Turn the data, starting at its first line and ending at the line that contains "Click the blue Download", into a Markdown table with the columns Row and Line. Number each row and leave out any blank lines.

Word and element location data
● ● ● ● ●

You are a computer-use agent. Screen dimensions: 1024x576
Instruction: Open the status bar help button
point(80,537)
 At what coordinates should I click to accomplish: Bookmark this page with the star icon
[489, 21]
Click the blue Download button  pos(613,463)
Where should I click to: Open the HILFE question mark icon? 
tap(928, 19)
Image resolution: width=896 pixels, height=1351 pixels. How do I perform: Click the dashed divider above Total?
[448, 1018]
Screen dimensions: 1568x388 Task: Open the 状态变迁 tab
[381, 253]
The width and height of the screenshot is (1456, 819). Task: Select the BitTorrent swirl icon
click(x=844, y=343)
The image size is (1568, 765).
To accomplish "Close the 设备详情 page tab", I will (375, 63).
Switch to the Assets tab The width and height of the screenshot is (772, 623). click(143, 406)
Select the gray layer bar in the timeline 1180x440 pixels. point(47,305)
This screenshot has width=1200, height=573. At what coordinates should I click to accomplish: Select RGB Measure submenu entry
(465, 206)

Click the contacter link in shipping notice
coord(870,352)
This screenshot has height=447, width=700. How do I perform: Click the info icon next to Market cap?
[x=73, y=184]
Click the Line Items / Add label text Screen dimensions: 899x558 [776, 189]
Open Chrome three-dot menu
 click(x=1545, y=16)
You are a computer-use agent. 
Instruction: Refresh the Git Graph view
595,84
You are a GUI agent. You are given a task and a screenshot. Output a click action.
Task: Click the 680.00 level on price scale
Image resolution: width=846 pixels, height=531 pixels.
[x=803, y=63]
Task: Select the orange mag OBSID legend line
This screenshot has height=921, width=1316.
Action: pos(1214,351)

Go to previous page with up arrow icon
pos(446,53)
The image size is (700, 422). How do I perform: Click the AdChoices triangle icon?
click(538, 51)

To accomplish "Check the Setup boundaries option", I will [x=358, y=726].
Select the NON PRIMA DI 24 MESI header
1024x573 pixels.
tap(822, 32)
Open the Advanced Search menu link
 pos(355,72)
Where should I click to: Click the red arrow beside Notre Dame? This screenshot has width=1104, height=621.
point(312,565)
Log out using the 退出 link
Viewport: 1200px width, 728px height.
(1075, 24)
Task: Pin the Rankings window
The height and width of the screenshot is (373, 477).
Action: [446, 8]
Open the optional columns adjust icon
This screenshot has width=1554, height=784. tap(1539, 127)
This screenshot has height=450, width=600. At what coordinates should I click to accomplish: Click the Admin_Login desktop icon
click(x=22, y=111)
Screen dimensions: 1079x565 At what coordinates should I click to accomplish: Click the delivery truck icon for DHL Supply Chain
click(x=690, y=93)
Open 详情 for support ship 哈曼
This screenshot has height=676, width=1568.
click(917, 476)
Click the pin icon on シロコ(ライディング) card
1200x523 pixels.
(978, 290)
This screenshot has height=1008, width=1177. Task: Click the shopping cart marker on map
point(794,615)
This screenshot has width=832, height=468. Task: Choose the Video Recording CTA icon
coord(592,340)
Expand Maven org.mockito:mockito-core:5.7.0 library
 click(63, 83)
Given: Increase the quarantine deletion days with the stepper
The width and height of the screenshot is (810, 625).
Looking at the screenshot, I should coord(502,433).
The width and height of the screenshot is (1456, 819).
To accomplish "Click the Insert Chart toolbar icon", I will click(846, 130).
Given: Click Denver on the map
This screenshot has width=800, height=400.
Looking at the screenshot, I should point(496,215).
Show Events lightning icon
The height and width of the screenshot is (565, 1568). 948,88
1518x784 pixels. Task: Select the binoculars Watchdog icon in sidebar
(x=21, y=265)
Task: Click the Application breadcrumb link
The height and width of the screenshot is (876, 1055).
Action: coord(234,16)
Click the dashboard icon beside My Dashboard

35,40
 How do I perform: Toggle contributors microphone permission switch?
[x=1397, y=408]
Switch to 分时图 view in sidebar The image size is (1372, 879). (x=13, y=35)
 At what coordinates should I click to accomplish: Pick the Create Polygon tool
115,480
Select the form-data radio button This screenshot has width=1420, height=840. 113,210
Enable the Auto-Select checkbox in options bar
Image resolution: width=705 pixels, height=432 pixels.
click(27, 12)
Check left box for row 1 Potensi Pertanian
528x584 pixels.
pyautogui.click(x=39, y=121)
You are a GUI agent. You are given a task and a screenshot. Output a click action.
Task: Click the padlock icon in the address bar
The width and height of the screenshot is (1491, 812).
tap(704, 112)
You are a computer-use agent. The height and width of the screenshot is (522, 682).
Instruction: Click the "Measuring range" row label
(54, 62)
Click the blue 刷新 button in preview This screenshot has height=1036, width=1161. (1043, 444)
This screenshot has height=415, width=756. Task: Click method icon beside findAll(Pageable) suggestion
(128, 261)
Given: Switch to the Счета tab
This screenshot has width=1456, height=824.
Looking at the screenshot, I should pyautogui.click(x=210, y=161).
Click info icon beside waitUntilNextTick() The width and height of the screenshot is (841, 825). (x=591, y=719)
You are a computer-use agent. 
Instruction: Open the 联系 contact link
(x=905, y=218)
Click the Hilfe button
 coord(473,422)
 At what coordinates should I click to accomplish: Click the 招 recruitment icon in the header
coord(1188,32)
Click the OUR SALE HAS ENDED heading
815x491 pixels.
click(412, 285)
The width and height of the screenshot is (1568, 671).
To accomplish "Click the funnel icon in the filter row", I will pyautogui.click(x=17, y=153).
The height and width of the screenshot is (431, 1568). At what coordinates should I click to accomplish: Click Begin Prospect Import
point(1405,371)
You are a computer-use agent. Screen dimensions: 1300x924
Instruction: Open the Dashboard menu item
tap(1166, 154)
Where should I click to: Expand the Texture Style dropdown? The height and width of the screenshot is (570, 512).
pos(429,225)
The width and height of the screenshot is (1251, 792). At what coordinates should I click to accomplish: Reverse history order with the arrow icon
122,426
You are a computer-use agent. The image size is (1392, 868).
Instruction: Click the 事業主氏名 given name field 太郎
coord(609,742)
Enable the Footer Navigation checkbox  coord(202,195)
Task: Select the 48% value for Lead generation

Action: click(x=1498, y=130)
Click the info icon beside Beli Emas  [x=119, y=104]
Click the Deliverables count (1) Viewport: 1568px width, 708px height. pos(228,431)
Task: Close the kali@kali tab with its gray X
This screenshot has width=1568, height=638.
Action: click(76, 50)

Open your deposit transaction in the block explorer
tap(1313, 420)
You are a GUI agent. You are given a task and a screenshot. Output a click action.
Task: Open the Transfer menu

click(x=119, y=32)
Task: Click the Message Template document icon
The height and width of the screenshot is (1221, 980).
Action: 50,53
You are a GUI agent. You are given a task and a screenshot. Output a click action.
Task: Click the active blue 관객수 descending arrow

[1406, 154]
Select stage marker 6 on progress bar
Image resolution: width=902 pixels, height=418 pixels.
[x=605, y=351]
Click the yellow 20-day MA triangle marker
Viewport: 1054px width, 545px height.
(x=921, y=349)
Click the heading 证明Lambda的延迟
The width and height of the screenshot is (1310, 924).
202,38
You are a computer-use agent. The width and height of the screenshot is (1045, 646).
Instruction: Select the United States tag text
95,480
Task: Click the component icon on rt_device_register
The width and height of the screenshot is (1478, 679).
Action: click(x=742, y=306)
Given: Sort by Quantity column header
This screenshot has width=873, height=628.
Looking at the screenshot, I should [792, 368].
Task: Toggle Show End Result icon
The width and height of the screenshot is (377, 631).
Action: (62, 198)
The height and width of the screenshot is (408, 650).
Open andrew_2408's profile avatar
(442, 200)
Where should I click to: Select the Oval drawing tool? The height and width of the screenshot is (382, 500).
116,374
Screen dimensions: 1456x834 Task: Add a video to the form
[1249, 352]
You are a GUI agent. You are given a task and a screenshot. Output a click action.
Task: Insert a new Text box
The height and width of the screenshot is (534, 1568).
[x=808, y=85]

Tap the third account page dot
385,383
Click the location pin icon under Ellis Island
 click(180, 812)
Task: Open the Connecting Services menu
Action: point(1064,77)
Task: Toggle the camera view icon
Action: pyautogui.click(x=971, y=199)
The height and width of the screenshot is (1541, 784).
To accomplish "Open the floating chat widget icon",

● ● ● ● ●

- **WRITTEN REPLY**
| Row | Line |
|---|---|
| 1 | You are a computer-use agent. Screen dimensions: 1024x576 |
| 2 | Instruction: Open the status bar help button |
| 3 | point(80,537) |
| 4 |  At what coordinates should I click to accomplish: Bookmark this page with the star icon |
| 5 | [489, 21] |
| 6 | Click the blue Download button  pos(613,463) |